Na já famigerada ?Terra do Meio”, onde se registra o maior número de violência no campo, a fiscalização foi até agora e continua sendo insuficiente permitindo assim que os crimes mais bárbaros se alastrem sem ninguém tomar providências.
As fiscalizações têm que ser realizadas com meios de transporte apropriados (helicóptero, avião) e no tempo em que a incidência de trabalho escravo se torna mais patente pela concentração de “peões” nas fazendas.
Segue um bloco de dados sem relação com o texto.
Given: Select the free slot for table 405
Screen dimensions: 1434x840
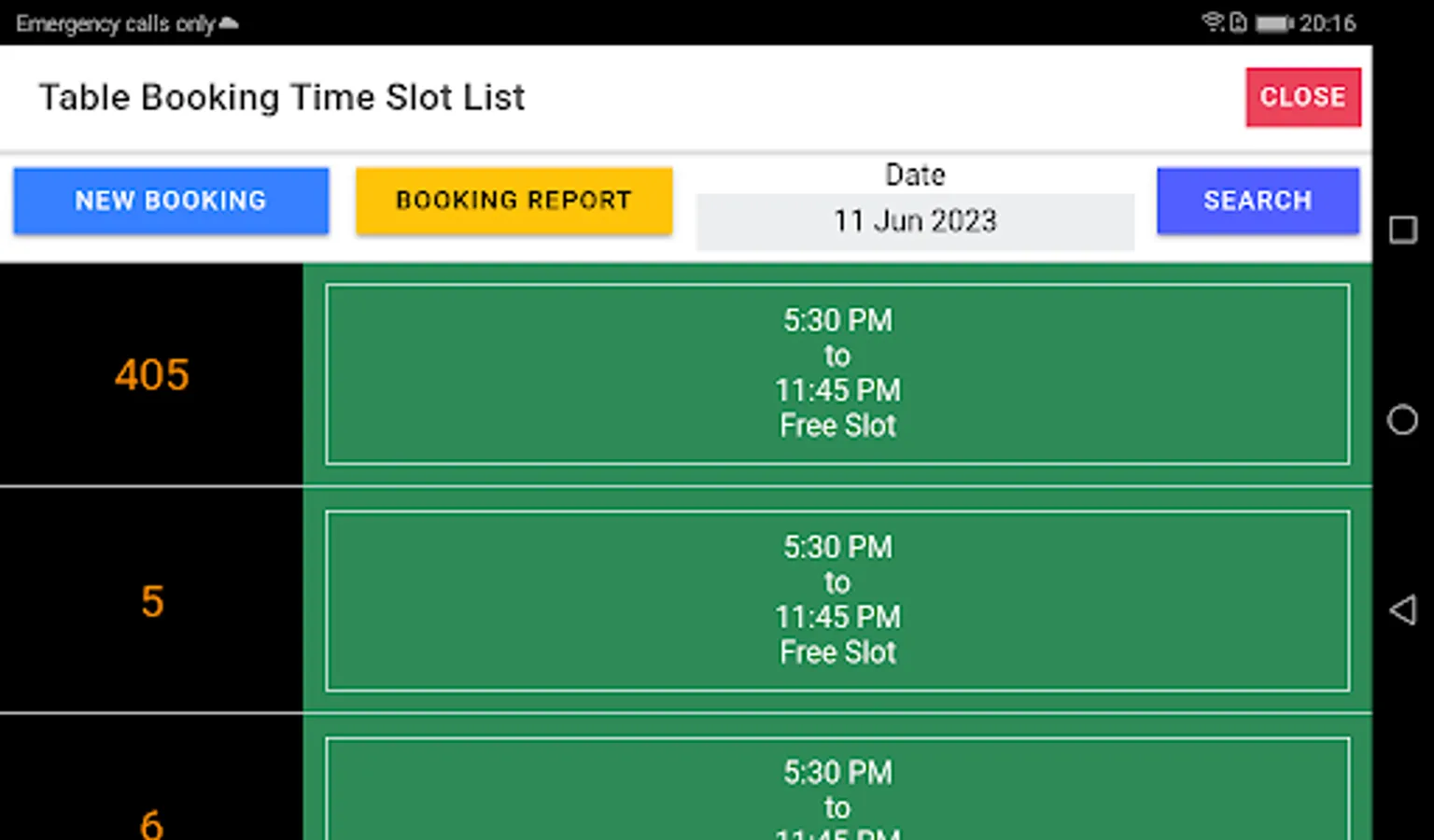Looking at the screenshot, I should click(x=836, y=373).
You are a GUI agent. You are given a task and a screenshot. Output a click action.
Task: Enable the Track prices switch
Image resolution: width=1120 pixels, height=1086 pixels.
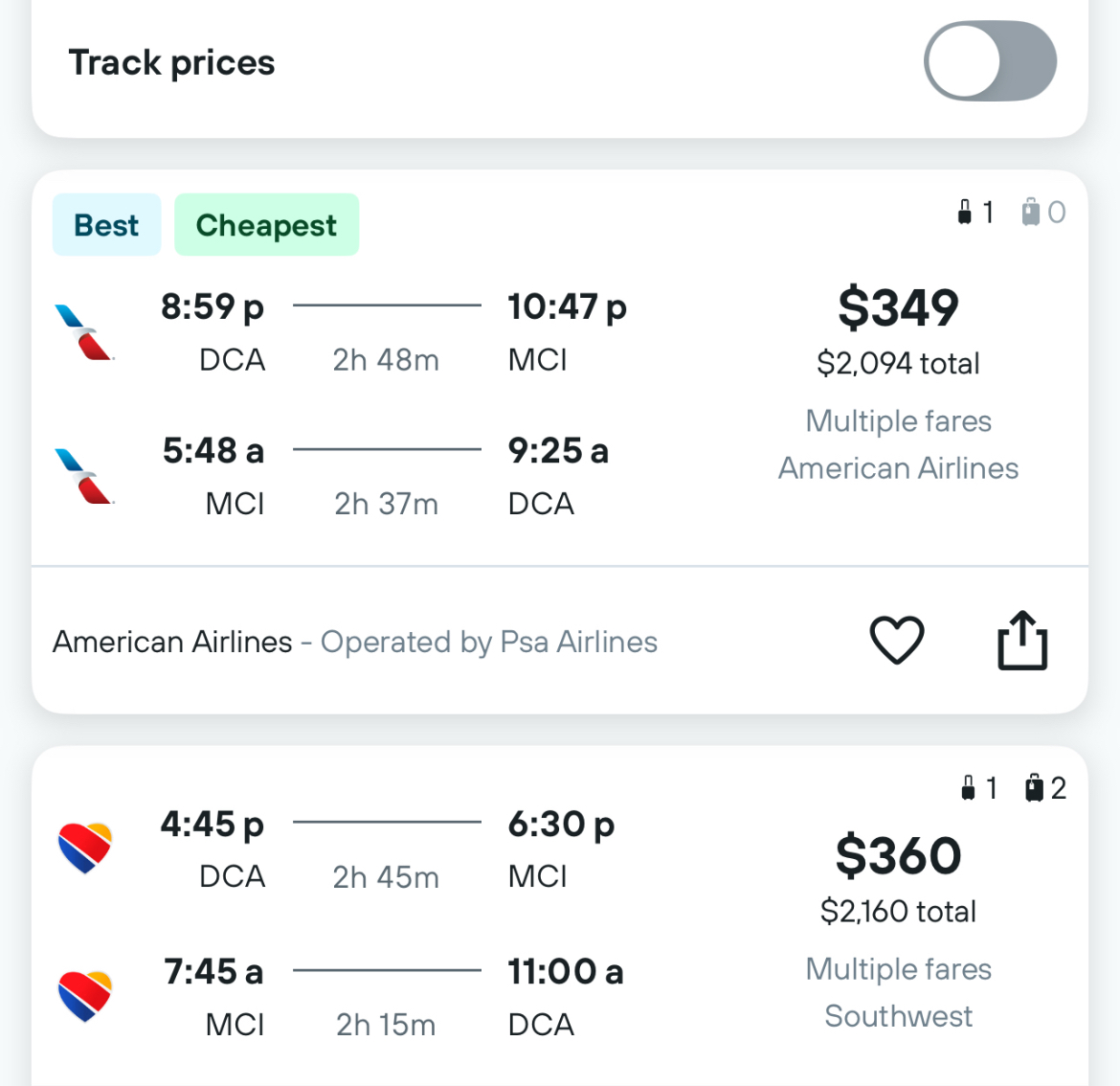click(x=990, y=60)
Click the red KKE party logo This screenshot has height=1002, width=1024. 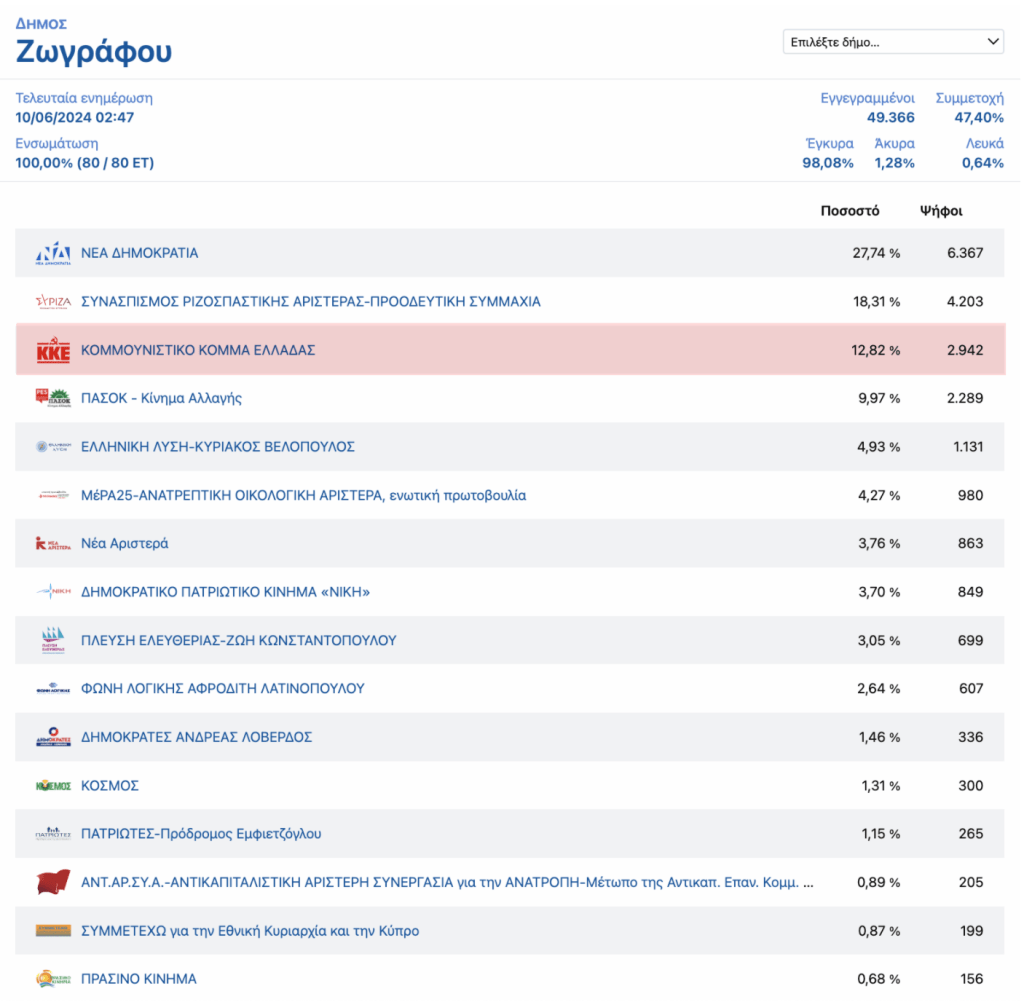[53, 351]
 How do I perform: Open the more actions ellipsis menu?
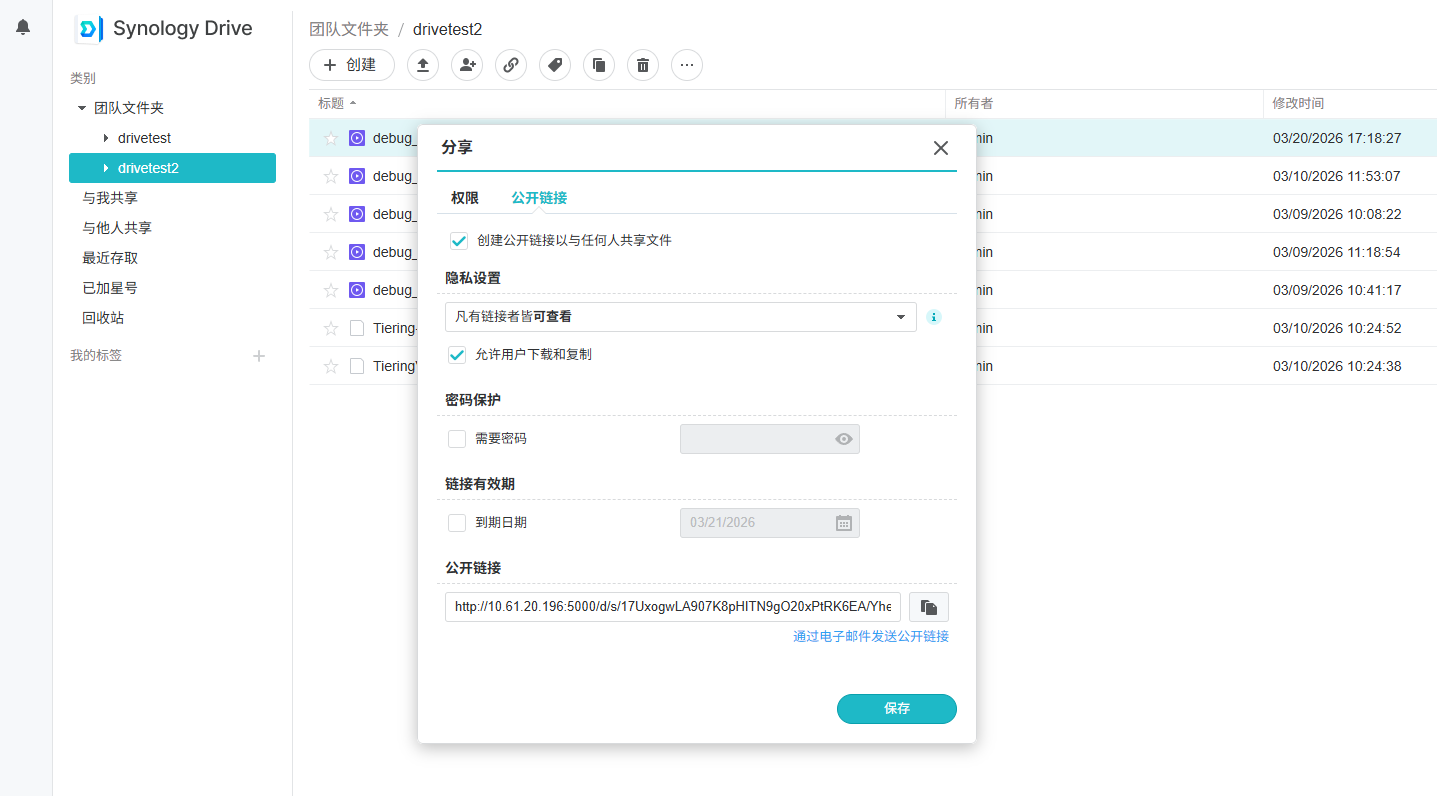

Isso ocorre exatamente no período de chuvas quando o acesso por estrada é praticamente impossível.
O objetivo da Comissão Pastoral da Terra (CPT) é acompanhar os trabalhadores rurais e assessorá-los na defesa de seus direitos constitucionais.
Ultimamente, porém, os escritórios da CPT são continuamente procurados por pessoas que se sentem prejudicadas em seus direitos trabalhistas.
Registramos em 12 meses 400 consultas da parte de empregados que se sentiram lesados em seus direitos. É quase impossível para um trabalhador ou empregado conseguir seus direitos por causa da distância dos respectivos órgãos e repartições governamentais e do calamitoso estado de conservação das
estradas.
A Justiça do Trabalho mais próxima fica em Conceição do Araguaia a 500 km de São Félix do Xingu e o Posto do INSS em Redenção a 400 km de distância.
Ora, segundo o último censo, o número de habitantes dos municípios de São Félix do Xingu, Tucumã e Ourilândia do Norte juntos é nada menos que 99.546 pessoas. Não é possível que todos esses brasileiros e brasileiras têm que procurar seus direitos e benefícios numa distância de 500 km viajando por estradas em que se arrisca a própria vida.
Já que Tucumã é a cidade mais central dos três municípios, sugiro que seja escolhida o quanto antes como sede para uma Junta e Conciliação e Julgamento da Justiça do Trabalho, uma Delegacia do Trabalho e um Posto do INSS.
Conto, sinceramente, com o empenho de V. Excia. em favor de nosso povo que é tão brasileiro quanto o povo do sul ou sudeste e merece todo o carinho do Governo, talvez até mais por viver em situação tão desprotegida e calamitosa.